Document excerpt:
◆ ◆ ◆ ◆ ◆ ◆ ◆
This answer of Geoff Robinson shows that a finite simple group admits an irreducible complex representation (irrep) of dimension $3$ if and only if it is isomorphic to $A_5$ or $\mathrm{PSL}(2,7)$.

Question: Is there such a classification for every dimension $d$?
[Or at least, for every small dimension, let's say less than $15$?]

Weaker question: Are there finitely many finite simple groups with an irrep of dimension $d$?

If yes: What are the best known lower/upper bounds for the order of a finite simple group with an irrep of dimension $d$?

The following table provides the number $n$ of finite simple groups $G$ of order less than $10^6$ with an irrep of a given dimension $d < 15$, together with the minimun and maximum orders.
◆ ◆ ◆ ◆ ◆ ◆ ◆
Stated goal 1: In the post on finite simple groups, the bounds question opens with "If yes:". In one to three sentences, explain what that condition refers to.
Stated goal 2: Transcribe the passage of the post on finite simple groups that starts with "Weaker question: Are" and goes on through "and maximum orders.".
Stated goal 3: List, in order, every sentence in the post on finite simple groups that ends with a question mark. Copy each one word for word, including any label or bracket attached to it.

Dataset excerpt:
◆ ◆ ◆ ◆ ◆ ◆ ◆
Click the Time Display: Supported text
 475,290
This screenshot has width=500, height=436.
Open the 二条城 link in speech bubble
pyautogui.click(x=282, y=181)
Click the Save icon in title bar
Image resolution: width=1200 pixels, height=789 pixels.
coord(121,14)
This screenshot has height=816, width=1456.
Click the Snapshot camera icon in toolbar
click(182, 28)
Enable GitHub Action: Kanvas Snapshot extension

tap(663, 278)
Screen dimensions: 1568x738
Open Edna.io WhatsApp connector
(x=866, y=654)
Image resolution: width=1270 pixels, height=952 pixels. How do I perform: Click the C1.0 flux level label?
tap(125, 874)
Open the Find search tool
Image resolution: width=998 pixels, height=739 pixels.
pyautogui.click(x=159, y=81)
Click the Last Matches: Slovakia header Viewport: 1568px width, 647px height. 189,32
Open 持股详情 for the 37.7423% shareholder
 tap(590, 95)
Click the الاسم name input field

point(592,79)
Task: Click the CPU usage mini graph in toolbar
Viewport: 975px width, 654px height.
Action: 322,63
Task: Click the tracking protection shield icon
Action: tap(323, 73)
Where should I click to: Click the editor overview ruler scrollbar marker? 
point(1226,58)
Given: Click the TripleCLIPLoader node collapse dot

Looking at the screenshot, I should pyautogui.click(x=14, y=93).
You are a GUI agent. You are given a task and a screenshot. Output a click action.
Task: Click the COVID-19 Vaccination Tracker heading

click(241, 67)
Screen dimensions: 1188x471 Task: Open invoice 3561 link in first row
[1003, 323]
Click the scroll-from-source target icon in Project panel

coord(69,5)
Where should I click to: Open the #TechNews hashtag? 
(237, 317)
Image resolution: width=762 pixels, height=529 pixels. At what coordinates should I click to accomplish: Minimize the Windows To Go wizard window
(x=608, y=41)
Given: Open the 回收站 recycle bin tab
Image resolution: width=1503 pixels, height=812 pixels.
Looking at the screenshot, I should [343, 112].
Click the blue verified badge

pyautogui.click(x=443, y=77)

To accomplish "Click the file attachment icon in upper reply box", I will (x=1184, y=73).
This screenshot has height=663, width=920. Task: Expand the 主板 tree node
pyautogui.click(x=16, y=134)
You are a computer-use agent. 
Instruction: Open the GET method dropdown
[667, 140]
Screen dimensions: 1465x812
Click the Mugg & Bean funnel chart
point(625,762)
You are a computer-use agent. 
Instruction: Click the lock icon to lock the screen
◆ ◆ ◆ ◆ ◆ ◆ ◆
Final answer 1: It refers to the weaker question of whether only finitely many finite simple groups have an irrep of dimension $d$. The question about the best known lower and upper bounds on such a group's order applies only if that question has a positive answer.

Final answer 2:
Weaker question: Are there finitely many finite simple groups with an irrep of dimension $d$?

If yes: What are the best known lower/upper bounds for the order of a finite simple group with an irrep of dimension $d$?

The following table provides the number $n$ of finite simple groups $G$ of order less than $10^6$ with an irrep of a given dimension $d < 15$, together with the minimun and maximum orders.

Final answer 3:
1. Question: Is there such a classification for every dimension $d$?
2. [Or at least, for every small dimension, let's say less than $15$?]
3. Weaker question: Are there finitely many finite simple groups with an irrep of dimension $d$?
4. If yes: What are the best known lower/upper bounds for the order of a finite simple group with an irrep of dimension $d$?